HAYIDION The Prizmah Journal


Transition and Stability: The Day School and the Interim Head

by Rita Cortes Issue: Board Leadership

Before getting too far into this commentary, let me make sure of full disclosure: This article does not purport to represent any kind of scientific or organized study of the experience of Jewish day schools and interim Heads of School and their relationship with their Boards of Trustees. Rather, my intent is to share with you some of our experiences from the past year at the Hyman Brand Hebrew Academy in Overland Park, Kansas (a suburb of Kansas City), as seen through the eyes of the Chair of the Board of Trustees.

When our Head of School announced his departure in late winter/early spring of 2006, the Board of Trustees was faced with the challenge of determining whether to hire a new Head for the next school year (we were largely already past the hiring season for new Heads) or to engage an Interim Head for the school year 2005-2006. The decision was made to engage an existing administrator as Interim Head until a new Head was hired, whether that was in the short term or done through a more traditional process.
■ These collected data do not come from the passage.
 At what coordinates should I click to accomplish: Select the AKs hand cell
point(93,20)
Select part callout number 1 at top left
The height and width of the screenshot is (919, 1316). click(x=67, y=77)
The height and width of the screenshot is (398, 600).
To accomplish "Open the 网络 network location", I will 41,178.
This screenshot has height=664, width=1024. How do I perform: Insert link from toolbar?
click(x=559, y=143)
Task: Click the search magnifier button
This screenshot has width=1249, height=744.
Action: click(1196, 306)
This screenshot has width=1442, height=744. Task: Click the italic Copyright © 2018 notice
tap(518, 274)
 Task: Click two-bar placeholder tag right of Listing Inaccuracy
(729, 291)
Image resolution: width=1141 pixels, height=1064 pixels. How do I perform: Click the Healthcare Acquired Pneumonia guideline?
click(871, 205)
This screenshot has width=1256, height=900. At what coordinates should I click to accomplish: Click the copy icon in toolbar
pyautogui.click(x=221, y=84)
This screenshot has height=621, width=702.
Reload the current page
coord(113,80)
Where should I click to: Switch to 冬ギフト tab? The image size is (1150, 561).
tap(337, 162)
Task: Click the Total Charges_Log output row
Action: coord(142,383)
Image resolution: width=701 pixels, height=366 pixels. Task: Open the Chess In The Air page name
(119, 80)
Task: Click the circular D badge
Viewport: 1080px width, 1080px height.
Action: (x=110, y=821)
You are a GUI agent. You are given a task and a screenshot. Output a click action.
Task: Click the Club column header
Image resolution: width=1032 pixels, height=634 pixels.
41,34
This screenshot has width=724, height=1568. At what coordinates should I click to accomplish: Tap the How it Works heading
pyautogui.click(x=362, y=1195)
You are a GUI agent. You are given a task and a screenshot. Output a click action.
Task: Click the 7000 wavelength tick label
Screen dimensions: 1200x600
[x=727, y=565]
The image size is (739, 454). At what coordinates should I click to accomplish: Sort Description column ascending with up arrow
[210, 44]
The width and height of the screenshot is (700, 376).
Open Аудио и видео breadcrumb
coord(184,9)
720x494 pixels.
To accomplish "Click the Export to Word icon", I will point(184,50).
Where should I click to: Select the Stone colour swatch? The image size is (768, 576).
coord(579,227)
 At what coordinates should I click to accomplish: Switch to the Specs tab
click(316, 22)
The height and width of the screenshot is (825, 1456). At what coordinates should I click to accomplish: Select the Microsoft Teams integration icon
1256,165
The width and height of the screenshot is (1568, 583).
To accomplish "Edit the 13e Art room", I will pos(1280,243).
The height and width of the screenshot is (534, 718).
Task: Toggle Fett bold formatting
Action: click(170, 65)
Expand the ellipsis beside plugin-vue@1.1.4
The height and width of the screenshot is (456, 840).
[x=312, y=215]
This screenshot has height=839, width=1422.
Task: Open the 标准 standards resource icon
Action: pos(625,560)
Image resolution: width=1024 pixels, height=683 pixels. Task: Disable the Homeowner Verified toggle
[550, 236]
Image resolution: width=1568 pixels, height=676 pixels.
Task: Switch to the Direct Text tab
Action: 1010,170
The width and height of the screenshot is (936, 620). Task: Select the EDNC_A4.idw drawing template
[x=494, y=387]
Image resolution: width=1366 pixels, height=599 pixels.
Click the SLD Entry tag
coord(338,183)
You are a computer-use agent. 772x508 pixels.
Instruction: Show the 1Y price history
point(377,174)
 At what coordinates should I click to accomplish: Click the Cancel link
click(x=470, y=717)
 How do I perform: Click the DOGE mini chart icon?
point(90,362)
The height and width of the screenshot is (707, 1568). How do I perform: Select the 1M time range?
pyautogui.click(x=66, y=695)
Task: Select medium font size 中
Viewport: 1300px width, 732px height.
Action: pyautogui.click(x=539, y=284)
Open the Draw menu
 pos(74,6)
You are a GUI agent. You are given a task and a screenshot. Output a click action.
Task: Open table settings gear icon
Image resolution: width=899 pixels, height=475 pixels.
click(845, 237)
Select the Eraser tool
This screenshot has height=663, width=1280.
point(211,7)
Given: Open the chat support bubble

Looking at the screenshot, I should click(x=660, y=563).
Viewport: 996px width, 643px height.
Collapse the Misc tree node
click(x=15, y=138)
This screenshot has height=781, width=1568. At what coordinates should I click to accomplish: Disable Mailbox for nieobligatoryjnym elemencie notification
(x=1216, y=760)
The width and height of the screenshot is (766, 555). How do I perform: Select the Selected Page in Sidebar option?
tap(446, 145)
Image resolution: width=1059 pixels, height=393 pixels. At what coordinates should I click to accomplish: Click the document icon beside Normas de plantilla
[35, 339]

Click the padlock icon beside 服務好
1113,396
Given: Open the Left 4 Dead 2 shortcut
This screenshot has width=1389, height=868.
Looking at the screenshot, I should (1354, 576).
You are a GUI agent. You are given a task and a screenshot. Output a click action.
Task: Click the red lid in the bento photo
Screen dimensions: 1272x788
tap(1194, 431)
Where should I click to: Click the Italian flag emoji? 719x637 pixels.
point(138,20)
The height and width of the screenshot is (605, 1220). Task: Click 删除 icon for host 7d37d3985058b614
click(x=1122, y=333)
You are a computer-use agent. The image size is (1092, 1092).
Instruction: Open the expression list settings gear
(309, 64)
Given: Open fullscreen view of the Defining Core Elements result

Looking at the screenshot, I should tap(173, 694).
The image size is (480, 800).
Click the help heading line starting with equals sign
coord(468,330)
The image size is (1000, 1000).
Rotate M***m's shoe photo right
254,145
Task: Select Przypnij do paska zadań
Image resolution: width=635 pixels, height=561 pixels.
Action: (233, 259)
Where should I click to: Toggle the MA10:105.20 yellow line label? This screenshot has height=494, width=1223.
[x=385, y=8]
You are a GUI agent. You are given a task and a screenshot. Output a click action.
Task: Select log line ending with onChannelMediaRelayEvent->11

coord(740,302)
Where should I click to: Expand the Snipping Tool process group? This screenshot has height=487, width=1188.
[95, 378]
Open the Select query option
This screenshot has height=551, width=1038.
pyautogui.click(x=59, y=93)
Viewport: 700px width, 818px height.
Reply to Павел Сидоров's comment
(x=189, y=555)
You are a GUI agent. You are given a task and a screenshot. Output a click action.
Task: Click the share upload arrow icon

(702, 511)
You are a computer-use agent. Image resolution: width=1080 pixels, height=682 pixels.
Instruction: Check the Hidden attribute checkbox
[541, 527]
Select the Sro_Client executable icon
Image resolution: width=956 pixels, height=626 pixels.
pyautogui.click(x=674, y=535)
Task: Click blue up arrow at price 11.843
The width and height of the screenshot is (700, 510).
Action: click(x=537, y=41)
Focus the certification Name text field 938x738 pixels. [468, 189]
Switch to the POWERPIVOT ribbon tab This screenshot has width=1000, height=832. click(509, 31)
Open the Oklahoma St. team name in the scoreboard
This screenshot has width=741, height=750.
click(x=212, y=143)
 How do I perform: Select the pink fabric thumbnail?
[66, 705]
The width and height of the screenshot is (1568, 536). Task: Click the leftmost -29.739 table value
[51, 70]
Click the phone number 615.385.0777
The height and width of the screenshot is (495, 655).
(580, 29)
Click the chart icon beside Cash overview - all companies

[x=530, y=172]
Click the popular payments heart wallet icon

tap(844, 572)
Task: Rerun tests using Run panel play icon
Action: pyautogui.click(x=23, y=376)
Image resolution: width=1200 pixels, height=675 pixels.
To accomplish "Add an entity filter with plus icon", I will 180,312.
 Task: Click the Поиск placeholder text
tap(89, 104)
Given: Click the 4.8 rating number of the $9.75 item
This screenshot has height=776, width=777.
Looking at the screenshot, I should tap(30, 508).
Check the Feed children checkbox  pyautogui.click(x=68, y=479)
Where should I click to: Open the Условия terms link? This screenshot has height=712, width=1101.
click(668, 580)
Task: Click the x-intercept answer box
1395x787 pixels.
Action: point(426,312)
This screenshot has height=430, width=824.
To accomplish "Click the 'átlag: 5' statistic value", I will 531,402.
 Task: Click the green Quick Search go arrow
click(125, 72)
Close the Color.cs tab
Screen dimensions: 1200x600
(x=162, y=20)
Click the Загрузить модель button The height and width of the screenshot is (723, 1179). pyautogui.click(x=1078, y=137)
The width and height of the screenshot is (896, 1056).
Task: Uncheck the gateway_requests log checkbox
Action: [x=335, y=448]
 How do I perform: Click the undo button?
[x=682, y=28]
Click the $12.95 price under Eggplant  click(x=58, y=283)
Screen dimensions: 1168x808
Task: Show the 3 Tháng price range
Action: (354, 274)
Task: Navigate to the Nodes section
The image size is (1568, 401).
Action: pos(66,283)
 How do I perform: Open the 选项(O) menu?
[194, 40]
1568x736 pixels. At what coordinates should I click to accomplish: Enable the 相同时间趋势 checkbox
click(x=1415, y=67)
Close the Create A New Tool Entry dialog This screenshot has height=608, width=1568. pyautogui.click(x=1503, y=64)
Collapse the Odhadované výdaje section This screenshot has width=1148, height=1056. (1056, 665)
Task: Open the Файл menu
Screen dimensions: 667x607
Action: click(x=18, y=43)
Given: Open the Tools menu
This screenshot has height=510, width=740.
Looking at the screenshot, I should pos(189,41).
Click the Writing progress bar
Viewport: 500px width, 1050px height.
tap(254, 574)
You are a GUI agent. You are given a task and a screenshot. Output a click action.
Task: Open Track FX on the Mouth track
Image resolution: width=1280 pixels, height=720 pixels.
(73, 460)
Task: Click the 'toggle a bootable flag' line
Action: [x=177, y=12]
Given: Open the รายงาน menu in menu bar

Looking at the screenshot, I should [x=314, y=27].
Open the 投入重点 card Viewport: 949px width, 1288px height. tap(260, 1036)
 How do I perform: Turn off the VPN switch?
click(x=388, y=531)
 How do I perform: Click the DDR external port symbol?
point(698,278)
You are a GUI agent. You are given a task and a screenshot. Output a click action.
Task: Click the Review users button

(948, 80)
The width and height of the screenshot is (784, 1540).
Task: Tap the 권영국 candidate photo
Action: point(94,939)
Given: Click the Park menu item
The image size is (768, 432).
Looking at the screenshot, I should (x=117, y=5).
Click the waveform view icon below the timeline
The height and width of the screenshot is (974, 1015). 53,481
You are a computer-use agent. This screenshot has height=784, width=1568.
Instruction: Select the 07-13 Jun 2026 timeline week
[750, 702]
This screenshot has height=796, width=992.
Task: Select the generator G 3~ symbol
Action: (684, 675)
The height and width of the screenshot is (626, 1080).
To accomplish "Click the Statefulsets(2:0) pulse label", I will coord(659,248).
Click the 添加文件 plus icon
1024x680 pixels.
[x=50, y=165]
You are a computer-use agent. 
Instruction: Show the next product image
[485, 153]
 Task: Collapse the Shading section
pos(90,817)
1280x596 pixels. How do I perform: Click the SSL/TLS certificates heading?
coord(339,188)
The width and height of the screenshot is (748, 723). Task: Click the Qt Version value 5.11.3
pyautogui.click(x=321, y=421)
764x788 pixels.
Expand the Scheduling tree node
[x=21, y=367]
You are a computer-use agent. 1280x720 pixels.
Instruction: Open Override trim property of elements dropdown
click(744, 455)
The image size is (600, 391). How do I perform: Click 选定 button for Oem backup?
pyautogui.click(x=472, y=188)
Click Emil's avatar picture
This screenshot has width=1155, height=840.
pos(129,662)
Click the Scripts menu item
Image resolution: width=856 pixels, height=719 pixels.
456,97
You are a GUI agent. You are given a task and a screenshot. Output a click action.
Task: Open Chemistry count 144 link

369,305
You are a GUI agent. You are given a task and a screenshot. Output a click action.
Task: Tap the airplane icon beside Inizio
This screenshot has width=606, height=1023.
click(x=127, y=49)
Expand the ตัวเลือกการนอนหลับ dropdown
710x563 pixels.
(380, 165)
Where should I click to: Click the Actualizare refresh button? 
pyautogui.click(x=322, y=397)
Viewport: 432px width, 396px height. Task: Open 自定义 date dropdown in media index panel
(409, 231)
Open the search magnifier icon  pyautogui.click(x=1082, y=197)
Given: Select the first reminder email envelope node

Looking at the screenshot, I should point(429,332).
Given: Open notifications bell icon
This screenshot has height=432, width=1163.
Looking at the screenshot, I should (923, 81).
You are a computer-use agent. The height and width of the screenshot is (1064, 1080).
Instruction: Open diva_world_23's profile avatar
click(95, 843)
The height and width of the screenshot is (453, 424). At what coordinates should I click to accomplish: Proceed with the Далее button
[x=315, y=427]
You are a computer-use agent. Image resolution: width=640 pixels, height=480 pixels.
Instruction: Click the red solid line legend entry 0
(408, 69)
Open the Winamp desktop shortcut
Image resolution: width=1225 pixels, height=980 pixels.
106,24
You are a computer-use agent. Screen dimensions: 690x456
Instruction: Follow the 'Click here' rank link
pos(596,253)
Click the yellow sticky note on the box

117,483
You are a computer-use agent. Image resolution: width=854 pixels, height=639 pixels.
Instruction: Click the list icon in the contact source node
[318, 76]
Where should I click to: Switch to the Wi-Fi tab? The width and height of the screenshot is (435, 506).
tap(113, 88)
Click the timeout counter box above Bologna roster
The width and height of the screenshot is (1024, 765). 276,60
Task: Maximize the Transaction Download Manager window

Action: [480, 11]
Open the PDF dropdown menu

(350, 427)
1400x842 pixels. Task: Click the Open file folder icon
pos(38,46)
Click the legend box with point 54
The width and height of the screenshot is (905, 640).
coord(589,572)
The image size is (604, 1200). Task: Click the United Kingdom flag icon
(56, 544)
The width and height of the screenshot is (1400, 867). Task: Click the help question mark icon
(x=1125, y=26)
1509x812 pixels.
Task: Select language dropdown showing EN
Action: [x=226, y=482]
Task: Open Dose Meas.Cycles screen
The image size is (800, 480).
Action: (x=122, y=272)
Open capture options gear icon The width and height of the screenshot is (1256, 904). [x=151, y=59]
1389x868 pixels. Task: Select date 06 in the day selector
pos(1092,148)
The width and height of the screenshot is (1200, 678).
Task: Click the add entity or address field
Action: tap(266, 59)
This situation presented what I will call the first of the “new challenges” posed in a time of transition. Traditionally (and appropriately) the role of the Board with regard to staffing of the school is to hire, review, support and, where necessary, dismiss the Head of School. While a Board may be apprised of other staffing decisions, typically as part of the budget approval process, those who work in the area of institutional governance often remind us that the Board has one employee—the Head of School. In fact, I would posit that the greatest area of misunderstanding in day school culture is the notion of Board influence or right to influence in staffing decisions made by the Head of School. Not that it does not happen—sometimes Boards assert themselves into this area, sometimes Heads seek input that blurs the line and creates a sense of authority in the Board that is difficult to later revoke. But every institution aspires to well delineated roles between the Board and Head and staffing is clearly one of those roles within the Head’s authority.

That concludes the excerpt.